Considering that there are three Moe’s locations within walking distance of my Midtown Manhattan office, I’m not sure they needed to have bothered, but they didn’t ask me how to spend their marketing dollars.
From here they’re driving the truck to three other markets where they have a strong presence — Atlanta, where they’re headquartered, as well as Tampa and Orlando.
It’s all part of their rebranding mission, which CEO Bruce Schroder was motivated by studies with their existing and lapsed customers that found that they weren’t getting credit for the “freshness, variety and quality, which we spend an awful lot of time and money trying to deliver.”
He said the Focus Brands subsidiary’s 700 some-odd locations make a total of 40,000 pounds of salsa in-house every day, and use 30,000 pounds of tomatoes, 10,000 pounds of onions and 5,000 pounds each of jalapeños and cilantro.
So Moe’s is rebranding with new in-store elements that will highlight its made-from-scratch bona fides.
Schroder didn’t go into detail as to what exactly that will mean, and at any rate that kind of remodeling takes a while, hence the truck, to bring those new flavors to us.

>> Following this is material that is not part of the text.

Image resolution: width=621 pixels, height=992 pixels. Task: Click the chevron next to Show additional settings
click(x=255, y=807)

Those new flavors include Adobo Chicken, made from thigh meat instead of breast, which will replace the existing chicken, and spicier salsas.

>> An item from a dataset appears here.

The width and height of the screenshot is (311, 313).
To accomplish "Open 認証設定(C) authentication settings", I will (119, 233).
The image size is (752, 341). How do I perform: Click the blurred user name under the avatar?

17-year-old Moe’s has long had rotating seasonal salsas, but they’ll now be using spicier peppers in some of them. For example, they’ll be using ghost peppers in their new Ghostujang, which we tried in the truck. The name’s a play on the trendy Korean chile paste gochujang, which it doesn’t taste like at all, but it is a reasonably spicy salsa.
Also appearing in restaurants soon will be a seasonal Ahhhvocado salsa, which is sort of like a thin, high-citrus guacamole.
Schroder also said they were working on emphasizing the “Southwest” in their name with new items.
“You’re very familiar with what Popeyes did, right?” he asked me. “They were in a sea of chicken sameness and they seized on Louisiana and used it as a differentiator.”
He said “Southwest” isn’t completely defined as a cuisine so Moe’s has a chance to define it. He didn’t go into detail as what that might be. They already have queso, which is an important component of Tex-Mex food, which is arguably an important component in Southwestern cuisine. In fact, Schroder said they got a significant boost in queso sales when an unnamed competitor recently added queso to its offerings (I’m going to go ahead and say it was Chipotle Mexican Grill, even if Schroder didn’t).
Schroder did say the chain was going to go beyond burritos. Considering that they already have quesadillas and tacos and nachos on their menu, I’m not sure what that might be. Pozole maybe? That’s a Mexican corn soup that’s popular in New Mexico. Chiles rellenos are big in the Southwest, that would be cool.
Wienerschnitzel just introduced tamales for the holidays (they’re a Christmas tradition in Mexico), and TacoTime is rolling out a tamale burrito stuffed with seasoned ground beef, cheese sauce, sour cream and tamale bites filled with jalapeño and cheese.
If Moe’s jumps on that we’ll have a nice little trend. But time will tell.
Schroder also said they were working on a number of “chef creations,” menu items not meant to be infinitely customized but designed to be delicious as-is. That eliminates the risk of customers selecting ingredients that don’t actually taste good when mixed together in a burrito or bowl or quesadilla. It also ought to speed up service.
Additionally, it allows chefs to use more distinctive ingredients that taste great in certain combinations but don’t play well with all other ingredients. That would open the way for more experimentation with funky, maybe fermented flavors that have growing but still niche appel.
Schroder said they’re planning on making those items on the second line that’s being installed in many Moe’s locations and is currently being used for delivery and catering.
That’s part of an ongoing trend of fast-casual restaurants moving away from the model of pure customization.
Formerly all-customizable chain Piada recently made a strong turn away from that approach with its latest menu revamp at its 37 locations, and smaller chains such as 10-unit Asian Box has seen success with its new “curated” menu items.
Although the create-your-own model still clearly has appeal to many consumers, I think it’s refreshing that some customers are comfortable putting themselves in the capable hands of chefs, even at limited-service restaurants.